Remember, it was just two years ago that Turner was a player that hardly anyone wanted.
Sure, he put up big numbers in his final season in Philadelphia before they traded him, but the Sixers were still a bad team.
And when he arrived in Indiana, the Pacers seemed to regress which on the eve of free agency, led to Turner’s stock taking an Enron-like plunge.
So, in came the Celtics, offering him two-year, $6.9 million contract and with it a chance to change the narrative of him as being a lottery pick bust.
Instead of being a bust, Turner blossomed into a reliable, jack-of-all-trades who could impact the game positively off the bench or in the starting lineup.
And while Turner certainly deserves a lot of credit for turning his basketball career around, it’s also yet another testament to what Stevens can do for veterans in need of a image makeover (read: Dwight Howard).
Kris Humphries was on the Celtics’ 2013-2014 squad which was Stevens’ first season as an NBA coach.
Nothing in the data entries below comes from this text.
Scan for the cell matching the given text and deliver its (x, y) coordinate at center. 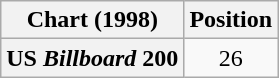
US Billboard 200 (92, 58)
Chart (1998) (92, 20)
Position (231, 20)
26 (231, 58)
Extract the (X, Y) coordinate from the center of the cell holding the provided text.  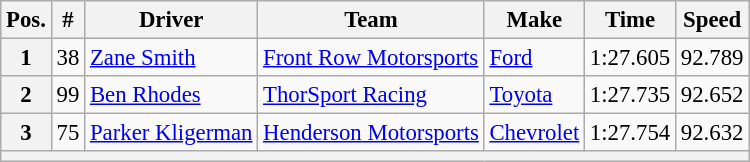
Ben Rhodes (172, 95)
1:27.605 (630, 58)
99 (68, 95)
92.789 (712, 58)
Henderson Motorsports (371, 133)
Speed (712, 20)
Team (371, 20)
ThorSport Racing (371, 95)
Driver (172, 20)
92.632 (712, 133)
38 (68, 58)
Front Row Motorsports (371, 58)
92.652 (712, 95)
1:27.754 (630, 133)
Make (534, 20)
75 (68, 133)
Toyota (534, 95)
2 (26, 95)
Chevrolet (534, 133)
1:27.735 (630, 95)
# (68, 20)
Ford (534, 58)
Pos. (26, 20)
Time (630, 20)
Zane Smith (172, 58)
3 (26, 133)
Parker Kligerman (172, 133)
1 (26, 58)
Find where the given text appears and provide that cell's center as (X, Y) coordinate. 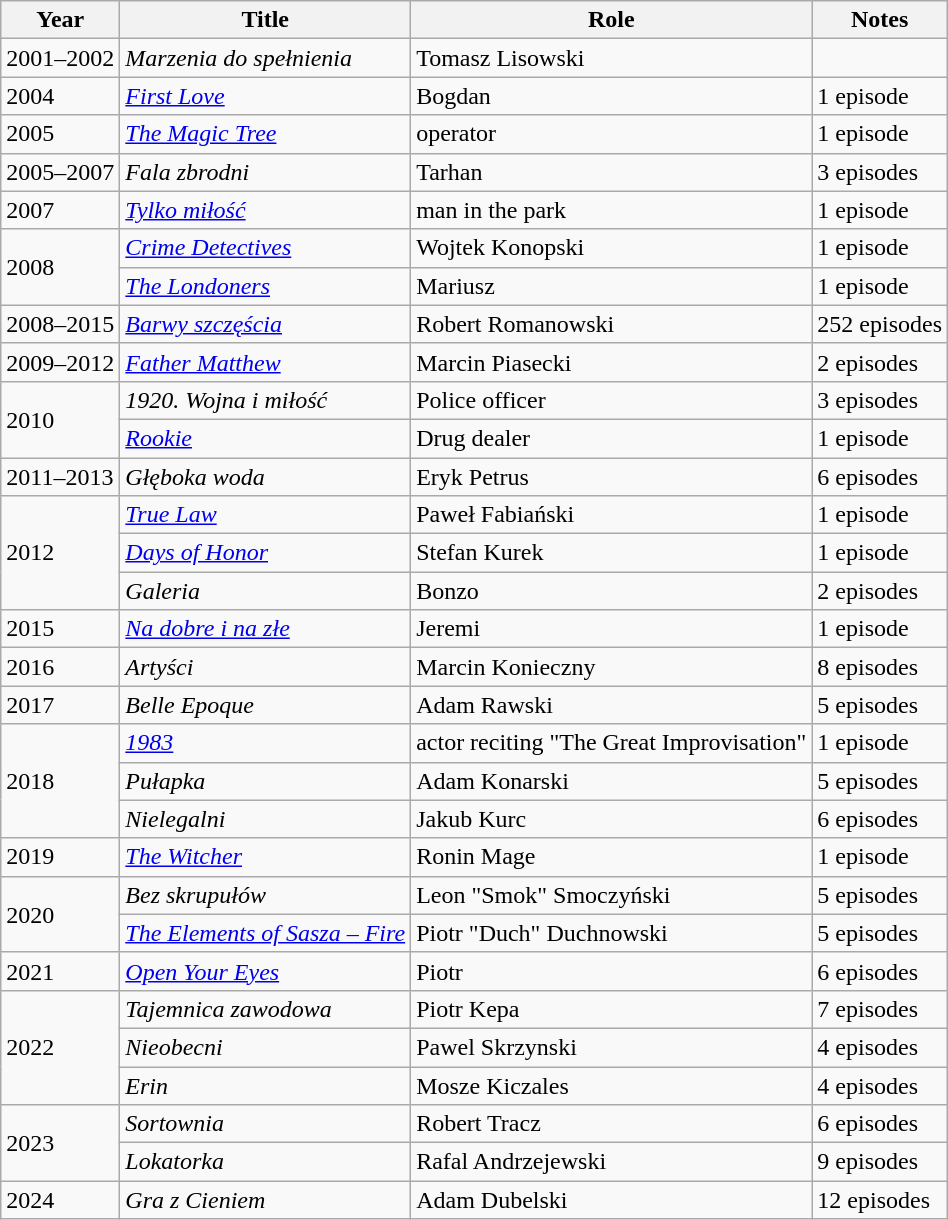
2020 (60, 914)
First Love (266, 96)
Lokatorka (266, 1162)
Year (60, 20)
Galeria (266, 591)
Rookie (266, 438)
Na dobre i na złe (266, 629)
2015 (60, 629)
Bogdan (612, 96)
The Witcher (266, 857)
2005 (60, 134)
2010 (60, 419)
Marzenia do spełnienia (266, 58)
7 episodes (880, 1009)
Mariusz (612, 286)
Nieobecni (266, 1047)
Drug dealer (612, 438)
Adam Konarski (612, 781)
Adam Rawski (612, 705)
Pawel Skrzynski (612, 1047)
Marcin Piasecki (612, 362)
man in the park (612, 210)
1983 (266, 743)
Tylko miłość (266, 210)
Marcin Konieczny (612, 667)
Bez skrupułów (266, 895)
Mosze Kiczales (612, 1085)
252 episodes (880, 324)
2018 (60, 781)
Title (266, 20)
Days of Honor (266, 553)
Father Matthew (266, 362)
Ronin Mage (612, 857)
Jakub Kurc (612, 819)
Artyści (266, 667)
True Law (266, 515)
9 episodes (880, 1162)
Police officer (612, 400)
2016 (60, 667)
Piotr (612, 971)
Notes (880, 20)
1920. Wojna i miłość (266, 400)
Tomasz Lisowski (612, 58)
Eryk Petrus (612, 477)
2004 (60, 96)
The Magic Tree (266, 134)
2017 (60, 705)
The Londoners (266, 286)
2008 (60, 267)
2012 (60, 553)
Belle Epoque (266, 705)
actor reciting "The Great Improvisation" (612, 743)
operator (612, 134)
2024 (60, 1200)
Piotr Kepa (612, 1009)
8 episodes (880, 667)
Piotr "Duch" Duchnowski (612, 933)
2001–2002 (60, 58)
2022 (60, 1047)
Wojtek Konopski (612, 248)
2011–2013 (60, 477)
2023 (60, 1143)
Robert Tracz (612, 1124)
Paweł Fabiański (612, 515)
Robert Romanowski (612, 324)
12 episodes (880, 1200)
Pułapka (266, 781)
Role (612, 20)
2021 (60, 971)
Tarhan (612, 172)
2008–2015 (60, 324)
Bonzo (612, 591)
2009–2012 (60, 362)
Jeremi (612, 629)
2005–2007 (60, 172)
Nielegalni (266, 819)
Leon "Smok" Smoczyński (612, 895)
Głęboka woda (266, 477)
Stefan Kurek (612, 553)
The Elements of Sasza – Fire (266, 933)
Open Your Eyes (266, 971)
Gra z Cieniem (266, 1200)
Erin (266, 1085)
Sortownia (266, 1124)
Rafal Andrzejewski (612, 1162)
2019 (60, 857)
2007 (60, 210)
Fala zbrodni (266, 172)
Tajemnica zawodowa (266, 1009)
Crime Detectives (266, 248)
Adam Dubelski (612, 1200)
Barwy szczęścia (266, 324)
Locate the cell with the specified text and output its [x, y] center coordinate. 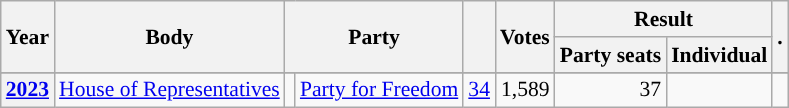
Party for Freedom [379, 90]
Body [170, 36]
House of Representatives [170, 90]
34 [479, 90]
Votes [525, 36]
Individual [719, 55]
Party seats [610, 55]
Result [664, 19]
2023 [28, 90]
37 [610, 90]
Party [374, 36]
. [780, 36]
Year [28, 36]
1,589 [525, 90]
Locate the cell with the specified text and output its (X, Y) center coordinate. 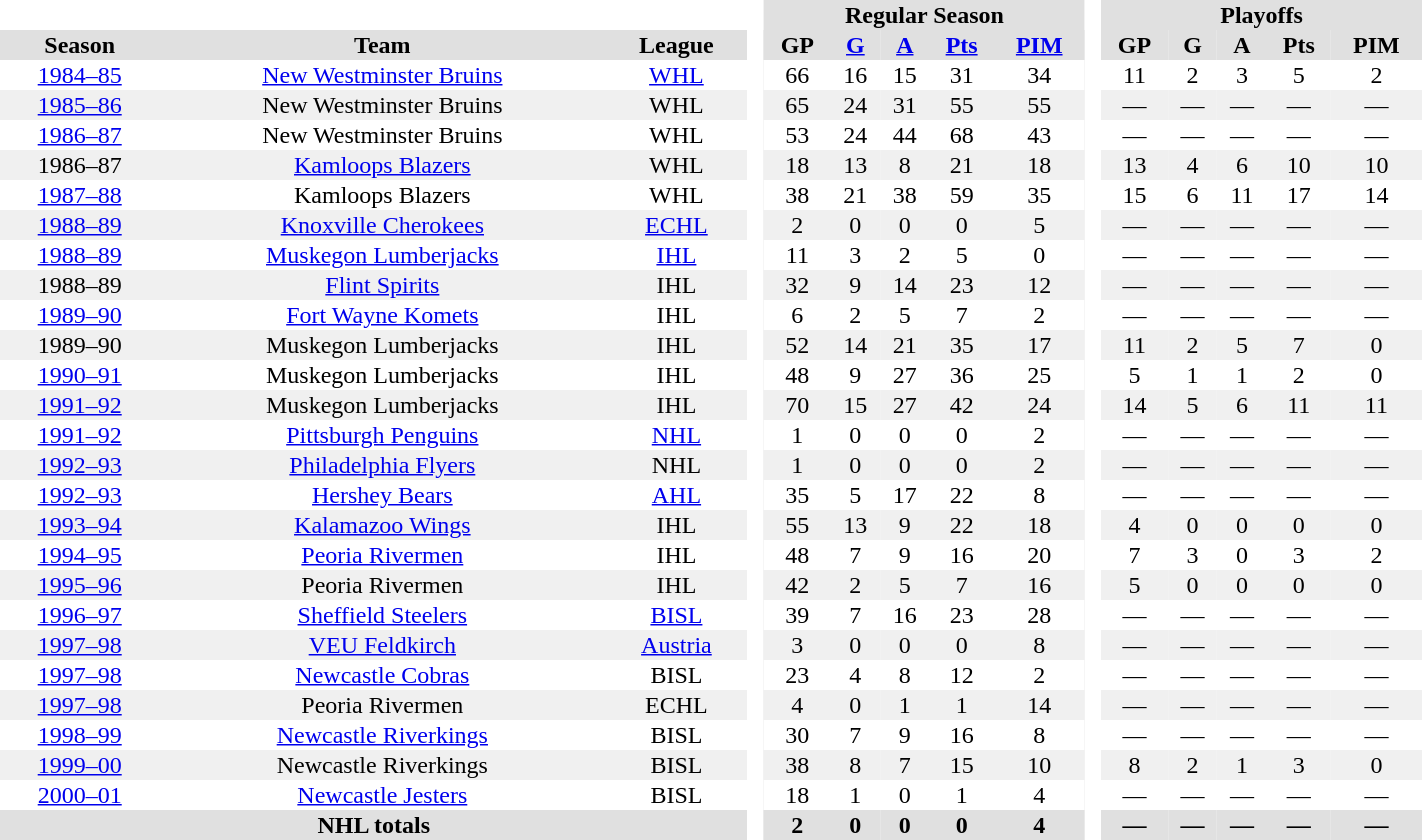
Austria (676, 645)
Playoffs (1262, 15)
Team (382, 45)
59 (962, 195)
1995–96 (80, 585)
AHL (676, 495)
20 (1040, 555)
NHL totals (374, 825)
68 (962, 135)
Newcastle Jesters (382, 795)
1987–88 (80, 195)
1999–00 (80, 765)
34 (1040, 75)
44 (904, 135)
70 (798, 405)
1984–85 (80, 75)
30 (798, 735)
Hershey Bears (382, 495)
2000–01 (80, 795)
1998–99 (80, 735)
28 (1040, 615)
Newcastle Cobras (382, 675)
43 (1040, 135)
1990–91 (80, 375)
Knoxville Cherokees (382, 225)
Regular Season (924, 15)
Flint Spirits (382, 285)
52 (798, 345)
Philadelphia Flyers (382, 465)
25 (1040, 375)
32 (798, 285)
Pittsburgh Penguins (382, 435)
Sheffield Steelers (382, 615)
League (676, 45)
36 (962, 375)
Kalamazoo Wings (382, 525)
53 (798, 135)
1994–95 (80, 555)
Fort Wayne Komets (382, 315)
1985–86 (80, 105)
1996–97 (80, 615)
66 (798, 75)
1993–94 (80, 525)
65 (798, 105)
39 (798, 615)
Season (80, 45)
VEU Feldkirch (382, 645)
Output the [x, y] coordinate of the center of the cell containing the given text.  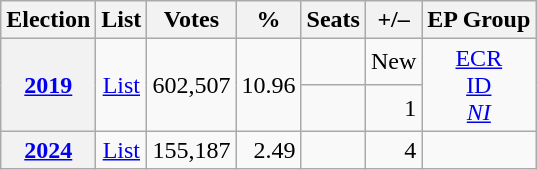
602,507 [192, 85]
% [268, 20]
10.96 [268, 85]
New [393, 62]
155,187 [192, 150]
+/– [393, 20]
Election [48, 20]
EP Group [479, 20]
2024 [48, 150]
Votes [192, 20]
2.49 [268, 150]
1 [393, 108]
4 [393, 150]
2019 [48, 85]
Seats [333, 20]
ECR ID NI [479, 85]
Extract the [x, y] coordinate from the center of the cell holding the provided text.  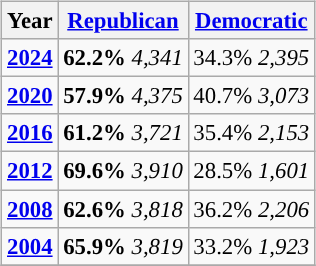
62.6% 3,818 [123, 209]
Republican [123, 21]
2024 [30, 58]
2004 [30, 246]
28.5% 1,601 [251, 171]
Democratic [251, 21]
Year [30, 21]
34.3% 2,395 [251, 58]
2008 [30, 209]
62.2% 4,341 [123, 58]
35.4% 2,153 [251, 133]
2012 [30, 171]
2016 [30, 133]
65.9% 3,819 [123, 246]
2020 [30, 96]
69.6% 3,910 [123, 171]
57.9% 4,375 [123, 96]
40.7% 3,073 [251, 96]
61.2% 3,721 [123, 133]
33.2% 1,923 [251, 246]
36.2% 2,206 [251, 209]
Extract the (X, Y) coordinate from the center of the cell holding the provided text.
Humphries was part of the Paul Pierce/Kevin Garnett trade with Brooklyn, a player whose contract was viewed as being as valuable as he was as a player.
There were rumors all the way up to the trade deadline that Boston would move him and his expiring contract.
Instead, they kept him around and gradually Stevens found ways to get him in the game, allow him to do some things on the floor that he had not done before.
So, rather than having to settle for a veteran’s minimum contract which seemed to be in his future, his play under Stevens led to a three-year, $13 million deal with Washington.
Humphries credits Stevens’ system as being one of the keys to his success and ability to land a decent, multi-year contract following a season in which Boston won just 25 games and he shot a career-best 50.1 percent from the field.
“If you look at a lot of guys, they have a lot of versatility in their game,” Humphries told CSNNE.com in April. “They’re able to handle the ball more than they have throughout their careers, show they can do more in terms of being an overall player. That helps guys with the NBA today, 1 [point guard] through 5 [center] has to be able to make plays. Brad’s system lets you do that.”
Especially for players like Humphries and Turner, who parlayed success under Stevens into a huge payday.